At school, Lucas found her at her locker. "You coming tonight?"

She hesitated. The thought of bearing another awkward social gathering where she'd end up in a corner watching everyone else live their best lives... it was exhausting. But Lucas was looking at her with those stupid hopeful eyes.

"Yeah," she heard herself say. "Why not."

That night, she slipped into her room's closet to raid the "fancy clothes" section: dresses she'd worn to family weddings and never touched again. The black one with the sequins caught light like captured stars. She put it on, feeling like a different person—someone who didn't overthink everything.

Tyler's house was already thumping when she arrived. Through the window, she saw people dancing, laughing, existing without the weight of constant self-consciousness. Maya took a breath, squared her shoulders, and stepped inside.

"Maya!" Lucas appeared with a red cup. "You came."

"Barely," she admitted. "But I'm here."

The night blurred into snap after snap: three girls taking mirror selfies by the bathroom, someone blasting throwback Justin Bieber, the smell of cheap cologne and something sweet.
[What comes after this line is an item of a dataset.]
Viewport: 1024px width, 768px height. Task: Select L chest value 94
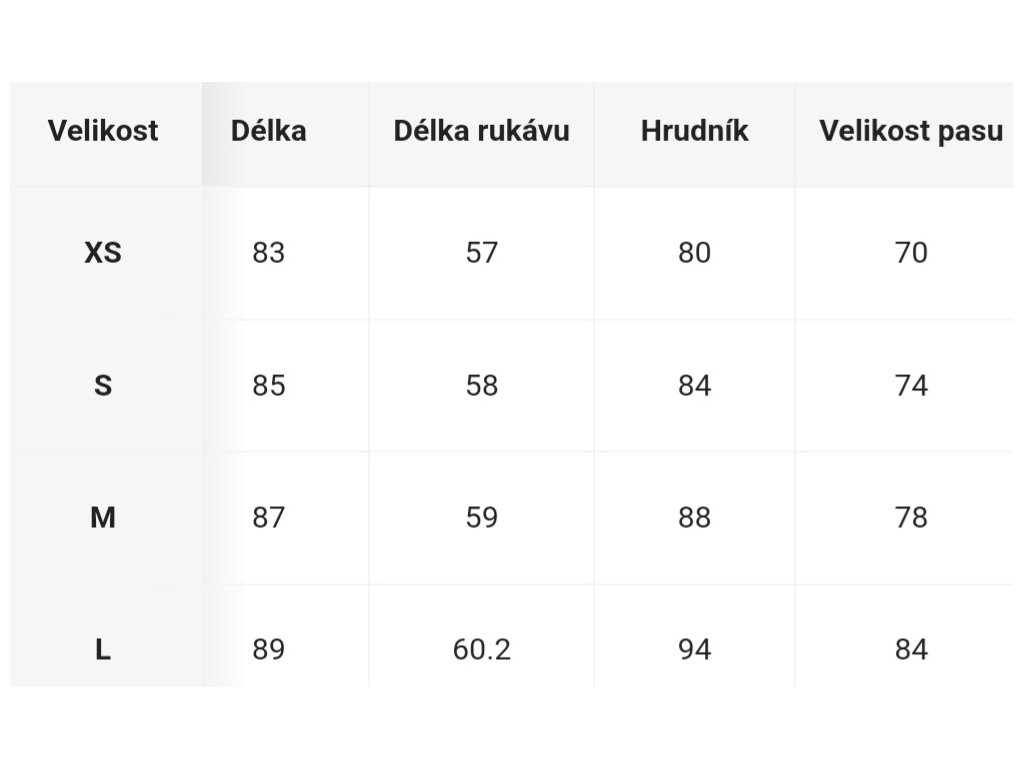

Maya found herself laughing at jokes she didn't fully understand, nodding along to conversations about nothing.

Then she saw Jordan—her ex—from across the room. Their eyes locked, and suddenly she was sixteen again, crying in a Wendy's parking lot because he'd "needed space." The spinach from breakfast turned in her stomach.

But this time, she didn't look away. She gave a small nod. He nodded back. No drama, no rewind button—just acknowledgment that they'd existed once and now existed separately.

Lucas appeared beside her. "You okay?"

Maya realized she was. For the first time in months, she wasn't overanalyzing every glance, wasn't questioning if she belonged. She just... did.

"Yeah," she said, meaning it. "I'm good."

Outside, the October air nipped at her bare arms as she waited for her ride. The bull of anxiety in her chest had quieted. She pulled out her phone, opened the group chat, and typed: tonight was a vibe. Then she added a crying laughing emoji because some things deserved to be simple.

Tomorrow she'd deal with AP Euro, college apps, and the million pressures waiting to crush her. Tonight, under the streetlamp's amber glow, Maya stood tall—bearing the weight of growing up without letting it break her. Spinach, exes, and all.